ENTRIES PROVIDED:
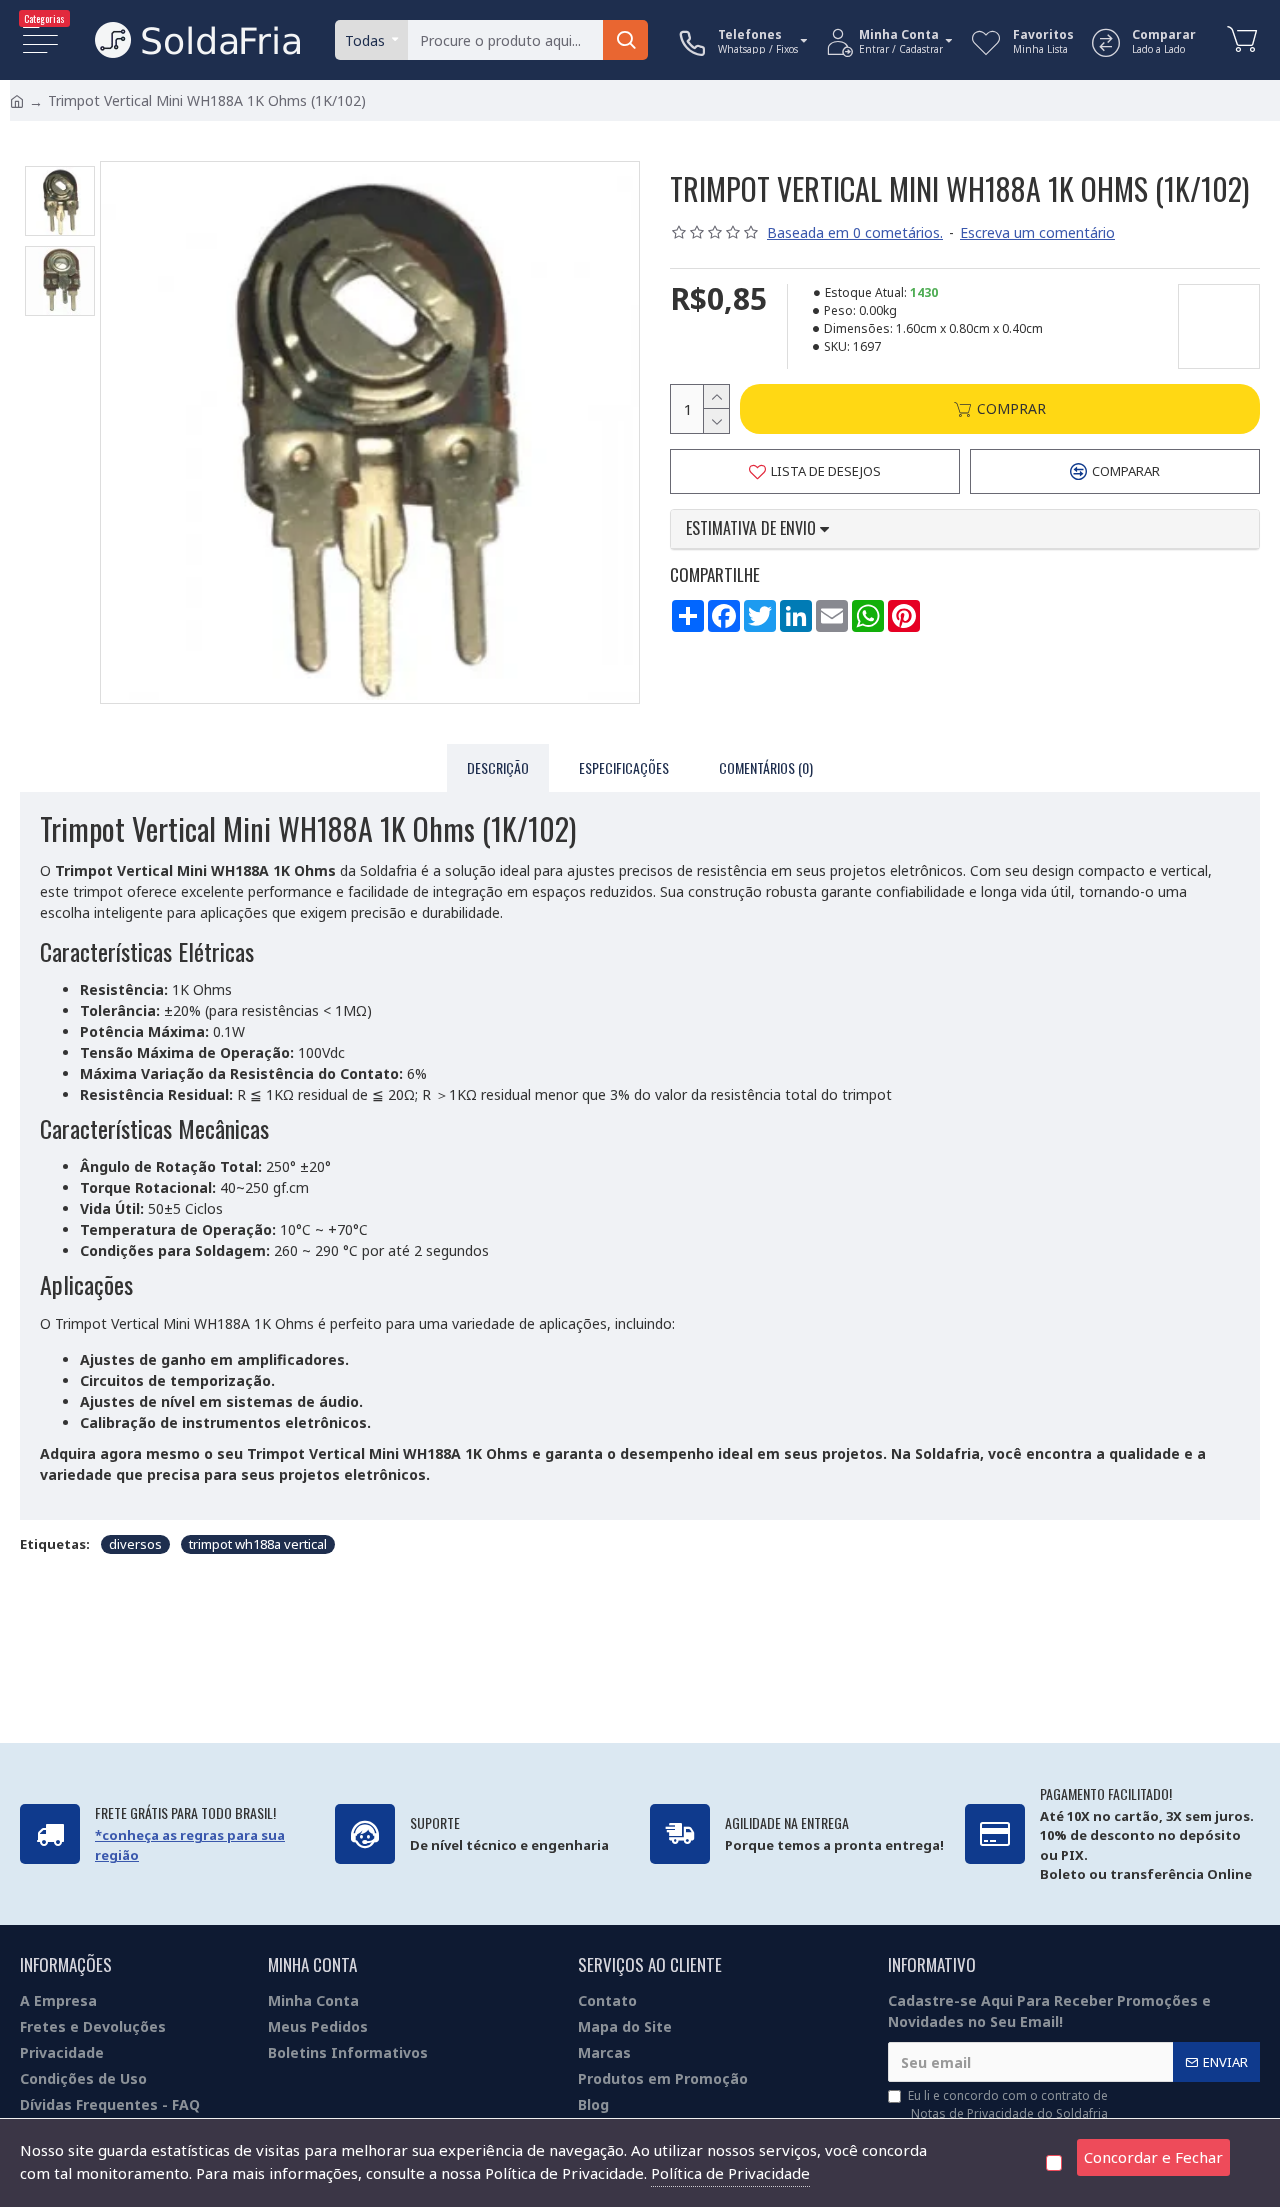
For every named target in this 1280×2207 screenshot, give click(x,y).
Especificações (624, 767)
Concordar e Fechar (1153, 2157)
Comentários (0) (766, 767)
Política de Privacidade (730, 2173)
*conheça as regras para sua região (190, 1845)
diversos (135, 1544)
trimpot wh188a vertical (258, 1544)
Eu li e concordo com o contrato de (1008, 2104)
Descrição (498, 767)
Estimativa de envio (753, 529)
...
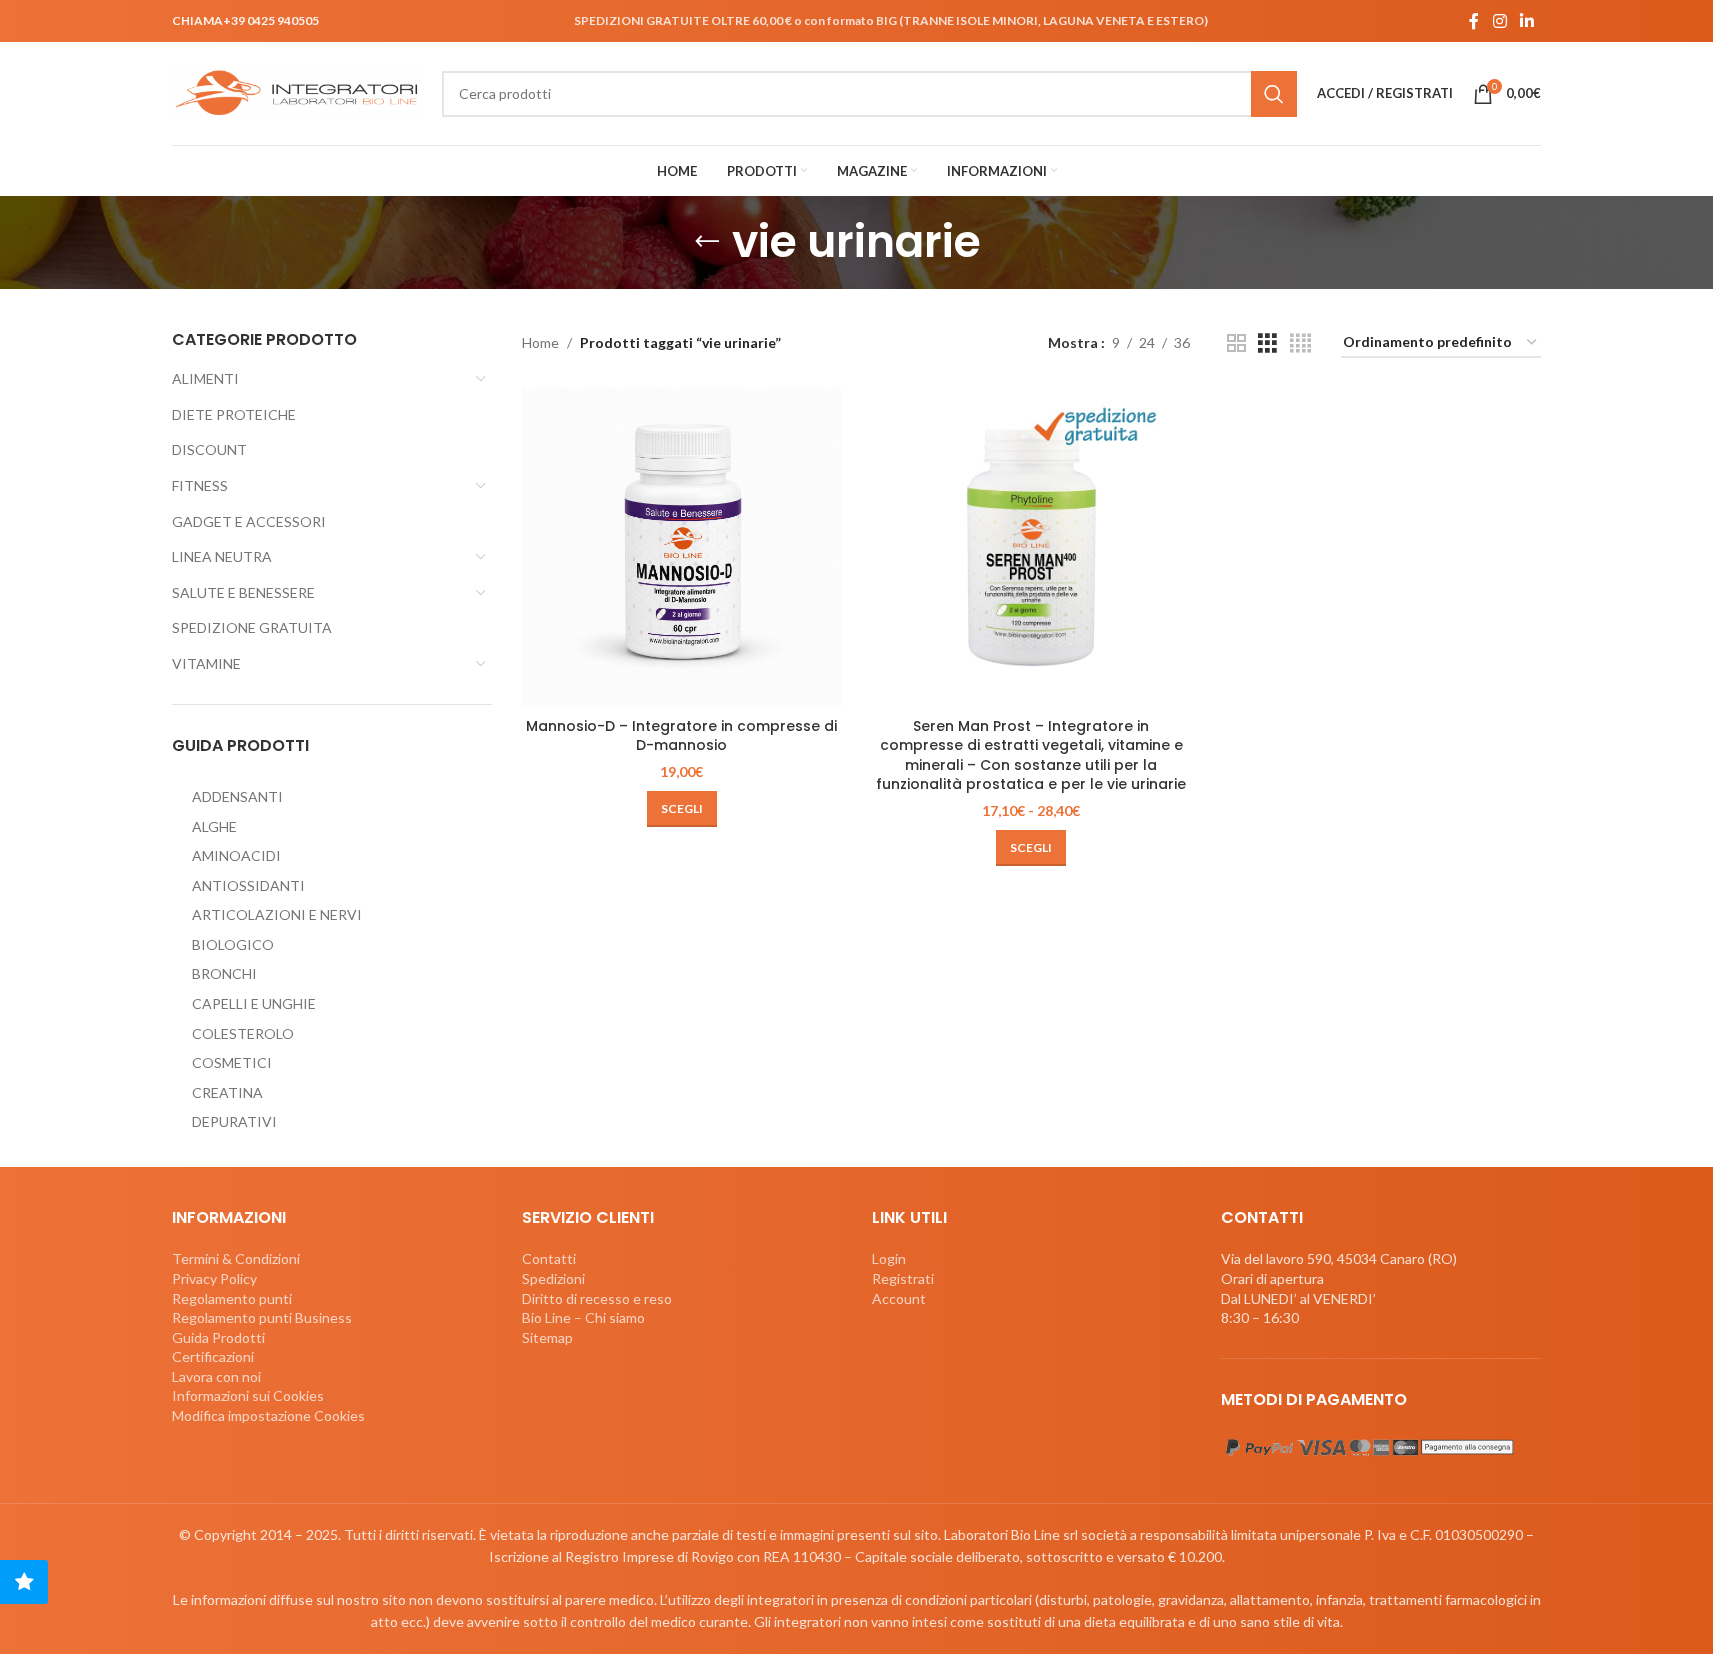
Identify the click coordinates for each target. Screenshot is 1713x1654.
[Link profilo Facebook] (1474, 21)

EXERCISE BRIEF:
From the entries above, copy each line that holds "click".

THE ANSWER:
For every named target in this 1280×2207 screenshot, give click(x,y).
Identify the click coordinates for each target. Screenshot is 1713x1654.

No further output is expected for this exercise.